Both from experience and from research available at PubMed, I strongly (that really should be all caps) recommend looking into taurine. In animals, it prevents or halts neurodegenerative diseases including Alzheimer’s and Parkinson’s. Last I looked, there were promising results in early human trials.
Experience: Two years ago, when I was 73, I began taking 2000 mg a day of taurine. Two days later, waking up was like waking up to a whole new reality. For some time, I had been forced to enter the first three digits of a six-digit security code and then look at the second half again. That problem was gone. Two weeks after that, I needed a 15-digit part number, read it twice, and still remembered it weeks later.
I also recovered cognitive abilities I had not been aware of losing. For some time, when faced with a minor difficulty in some minor chore, I had simply plodded on until it was done. Suddenly, I was automatically reaching for something nearby that would solve the problem–a paper, a bit of string, a spreading knife–whatever was handy and none of them used for their original purpose.
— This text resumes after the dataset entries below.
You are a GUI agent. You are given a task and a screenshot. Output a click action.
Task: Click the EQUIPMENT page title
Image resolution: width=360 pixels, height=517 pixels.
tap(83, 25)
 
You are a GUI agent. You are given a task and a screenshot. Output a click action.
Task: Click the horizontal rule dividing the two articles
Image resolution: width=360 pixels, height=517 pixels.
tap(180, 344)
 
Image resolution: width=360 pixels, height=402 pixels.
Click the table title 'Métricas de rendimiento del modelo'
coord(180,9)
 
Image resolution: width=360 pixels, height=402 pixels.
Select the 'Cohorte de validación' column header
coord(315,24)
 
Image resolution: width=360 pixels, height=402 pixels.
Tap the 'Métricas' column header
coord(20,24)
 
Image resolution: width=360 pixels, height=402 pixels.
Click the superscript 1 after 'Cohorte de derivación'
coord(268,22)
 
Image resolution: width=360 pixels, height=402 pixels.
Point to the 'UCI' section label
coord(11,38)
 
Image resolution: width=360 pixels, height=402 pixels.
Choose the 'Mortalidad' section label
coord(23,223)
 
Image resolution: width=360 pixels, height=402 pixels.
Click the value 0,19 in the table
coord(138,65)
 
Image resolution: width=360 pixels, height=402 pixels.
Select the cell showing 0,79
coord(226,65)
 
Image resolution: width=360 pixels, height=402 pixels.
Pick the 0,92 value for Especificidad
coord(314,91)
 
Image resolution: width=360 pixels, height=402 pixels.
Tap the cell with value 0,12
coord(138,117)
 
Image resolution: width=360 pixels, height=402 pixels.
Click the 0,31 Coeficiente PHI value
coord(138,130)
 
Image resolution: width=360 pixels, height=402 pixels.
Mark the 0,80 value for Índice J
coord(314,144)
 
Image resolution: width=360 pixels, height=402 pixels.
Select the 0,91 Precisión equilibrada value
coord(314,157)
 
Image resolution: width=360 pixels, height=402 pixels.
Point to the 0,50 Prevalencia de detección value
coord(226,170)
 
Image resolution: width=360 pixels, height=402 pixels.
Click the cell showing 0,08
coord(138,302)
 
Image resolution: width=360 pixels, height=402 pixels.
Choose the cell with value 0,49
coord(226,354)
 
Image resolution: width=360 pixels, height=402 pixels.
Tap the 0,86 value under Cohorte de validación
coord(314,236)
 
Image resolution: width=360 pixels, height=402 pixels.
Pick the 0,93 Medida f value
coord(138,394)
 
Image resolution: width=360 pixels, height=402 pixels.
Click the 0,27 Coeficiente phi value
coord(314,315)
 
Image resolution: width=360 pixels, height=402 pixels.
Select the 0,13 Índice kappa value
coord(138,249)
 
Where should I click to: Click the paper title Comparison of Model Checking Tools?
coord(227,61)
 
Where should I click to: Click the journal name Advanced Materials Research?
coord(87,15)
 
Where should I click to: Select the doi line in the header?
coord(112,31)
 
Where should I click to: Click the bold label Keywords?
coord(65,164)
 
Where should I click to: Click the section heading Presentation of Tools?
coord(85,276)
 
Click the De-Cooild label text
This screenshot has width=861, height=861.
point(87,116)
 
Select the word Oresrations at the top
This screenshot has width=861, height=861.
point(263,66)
Owing to that research on lifespan a year or so ago, I now take 5500 mg per day at 160 lb weight. That is how the standard animal-to-human conversion came out. Adjust as required.
Below is a new review on composition of drinking water and incidence of cognitive decline in the elderly. Alkaline water and silica may be protective. Silica may also reduce absorption of aluminum. Perhaps avoid acidic beverages like soda in favor of alkaline teas.
Both alkaline water and organic silicon may have general anti-aging benefits per animal studies as well. I take an orthosilicic acid supplement in my daily collagen drink. Promotes collagen synthesis, improves nail quality.
I work with Alzheimer’s patients, am one of the authors on the Precision Medicine Trial published 8/22. The biggest contributors to AD for ApoE3/3 women are insulin resistance and failure to replace hormones (bio-identically) @ menopause. Toxins also play a role, especially mold and Lyme. Lab Corp now has an even better test, ATN panel with measurements of amyloid beta, pTau, and Neuofilaments.